As a Jew who believes in a God of History, a God whose chose a slave nation to be his treasured people, I cannot simply dismiss the these words of Camus. At some point in our lives, those of us who did not lead charmed lives must ask the questions—why go on? We must ask ourselves—does life have any meaning? Is our suffering in any way meaningful—the death of a spouse or child, the onset of an unexpected serious illness, a bitter divorce, the loss of livelihood, the chaos and danger that permeate this world. In the post-Holocaust epoch we confront the eclipse of God in the face of genocide, suffering and human misery. How do we answer Camus? Sometimes life seems so futile it is a struggle to go on. We feel like ending it all. One thinks of Auschwitz survivor Primo Levi, a brilliant writer, throwing himself down a staircase after years of literary success and meaningful testimony, ending his life. His existence must have been permeated with intense loneliness and despair.

Judaism, in all its manifestations, provides an approach to the lonely individualism of Camus’ world. From ancient times till this day, Jews have always believed that our people have a communal destiny that opposes the despair of a lonely, meaningless world. Jews of all kinds, of all different religious denominations, of all different Zionist factions, believers and atheists, recognize that we are not individual atoms struggling alone in a merciless world. Rather, faith and history, imprint within us a sense of communal destiny, of an historic project that is more than 3,000 years old, that imbues our life with meaning and purpose.

While religion should never shackle individual expression and freedom of thought, the idea of the sanctity of life that is supreme in Judaism is expressed in the Hebrew Bible’s mandate that every human being is created in the image of God.

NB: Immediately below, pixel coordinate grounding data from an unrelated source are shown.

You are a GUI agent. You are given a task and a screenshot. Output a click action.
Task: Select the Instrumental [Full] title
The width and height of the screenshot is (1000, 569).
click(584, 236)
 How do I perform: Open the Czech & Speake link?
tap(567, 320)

Martyrdom has always been a leitmotif of Jewish history but the Torah is clear: Choose life. We sanctify the divine within us by embracing a meaning that is all around us. If the only reason for survival is to help a person in need, this combats the loneliness of a cult of individuality and invests our every action with cosmic meaning. This was the theology of the great Kabbalist Rabbi Isaac Luria in Safed 500 years ago. No action is meaningless. Living a good and Godly life can speed the coming of Redemption.

As for the Jew who does not embrace traditional faith, he is not standing alone in a cold world. He is a link in the chain of history. We live in incredible times. The Sons of the Maccabees and Bar Kokhba have returned to a sovereign Israel. We live not simply to survive but to fight evil, promote good and represent a people and a nation that has accomplished great things in such a short span of historical time. I respect the individualism of those who, living in democracies, want to possess freedom of expression and speak the truth. But the communal nature of Jewish history has been a constant. The meaning of our lives transcends the years that we live. Our death is never the end. We leave a legacy to the living.

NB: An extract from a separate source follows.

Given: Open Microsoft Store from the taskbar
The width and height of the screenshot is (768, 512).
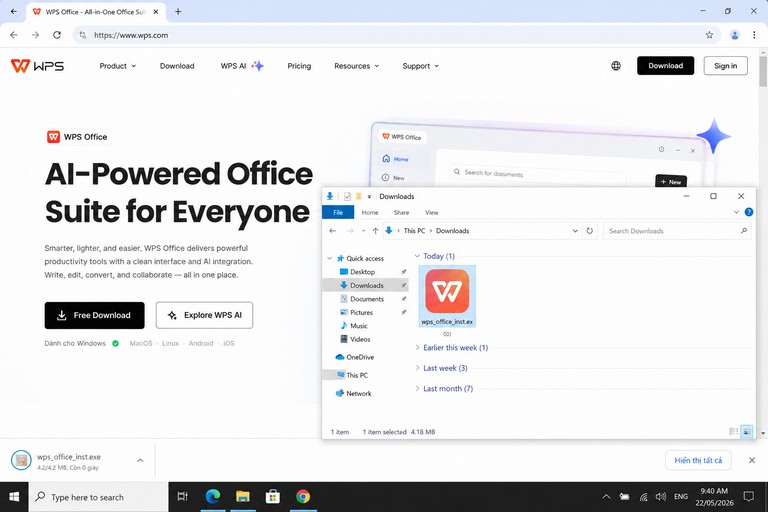Looking at the screenshot, I should tap(272, 497).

In Greek mythology, Sisyphus is alone, forever rolling a boulder up and down the mountain. But here, Jerusalem departs from Athens. Our mountain is Sinai. God’s revelation was a communal revelation. We depart the mountain and head to our Promised Land. We are not doomed to the despair of loneliness as individuals struggling to forge our own destiny. Our faith and our history fortify and sustain us. We live life, embrace it, and reach out to other people and to our God and to our history. We are not alone and adrift, living lives without hope. We are a people of destiny.